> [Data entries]

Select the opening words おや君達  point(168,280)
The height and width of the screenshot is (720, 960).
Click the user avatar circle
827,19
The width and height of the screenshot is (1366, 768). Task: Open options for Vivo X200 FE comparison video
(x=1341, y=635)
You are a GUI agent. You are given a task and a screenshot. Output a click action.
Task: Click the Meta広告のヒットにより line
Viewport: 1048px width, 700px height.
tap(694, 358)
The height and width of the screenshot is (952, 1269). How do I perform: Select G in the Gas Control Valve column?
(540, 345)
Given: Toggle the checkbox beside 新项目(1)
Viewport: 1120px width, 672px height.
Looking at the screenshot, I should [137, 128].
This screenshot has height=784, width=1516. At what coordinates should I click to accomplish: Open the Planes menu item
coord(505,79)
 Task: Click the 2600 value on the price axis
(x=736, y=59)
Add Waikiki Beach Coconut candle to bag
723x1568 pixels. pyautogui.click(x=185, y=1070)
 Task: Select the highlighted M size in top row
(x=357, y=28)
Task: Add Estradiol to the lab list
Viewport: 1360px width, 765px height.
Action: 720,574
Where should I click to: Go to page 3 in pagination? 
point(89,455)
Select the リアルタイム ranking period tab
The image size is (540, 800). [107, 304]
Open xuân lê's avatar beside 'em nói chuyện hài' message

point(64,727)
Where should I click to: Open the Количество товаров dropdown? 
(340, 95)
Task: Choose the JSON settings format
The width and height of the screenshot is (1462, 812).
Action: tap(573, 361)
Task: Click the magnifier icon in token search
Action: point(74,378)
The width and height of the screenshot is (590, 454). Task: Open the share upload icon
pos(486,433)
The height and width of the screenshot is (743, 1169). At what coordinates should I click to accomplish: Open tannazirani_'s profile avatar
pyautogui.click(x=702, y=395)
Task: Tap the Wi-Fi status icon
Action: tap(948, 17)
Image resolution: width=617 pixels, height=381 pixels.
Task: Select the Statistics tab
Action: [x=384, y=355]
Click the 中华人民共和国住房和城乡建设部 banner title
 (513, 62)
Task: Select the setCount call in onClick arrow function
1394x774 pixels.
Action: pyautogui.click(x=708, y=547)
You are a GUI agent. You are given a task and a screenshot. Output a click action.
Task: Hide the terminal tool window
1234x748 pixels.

> [What you will do]
Leave out every line above except those from the line with "The height and width of the screenshot is (743, 1169)." up to and including the line with "Task: Select the setCount", and copy those exactly.

> [Result of this task]
The height and width of the screenshot is (743, 1169). At what coordinates should I click to accomplish: Open tannazirani_'s profile avatar
pyautogui.click(x=702, y=395)
Task: Tap the Wi-Fi status icon
Action: tap(948, 17)
Image resolution: width=617 pixels, height=381 pixels.
Task: Select the Statistics tab
Action: [x=384, y=355]
Click the 中华人民共和国住房和城乡建设部 banner title
 (513, 62)
Task: Select the setCount call in onClick arrow function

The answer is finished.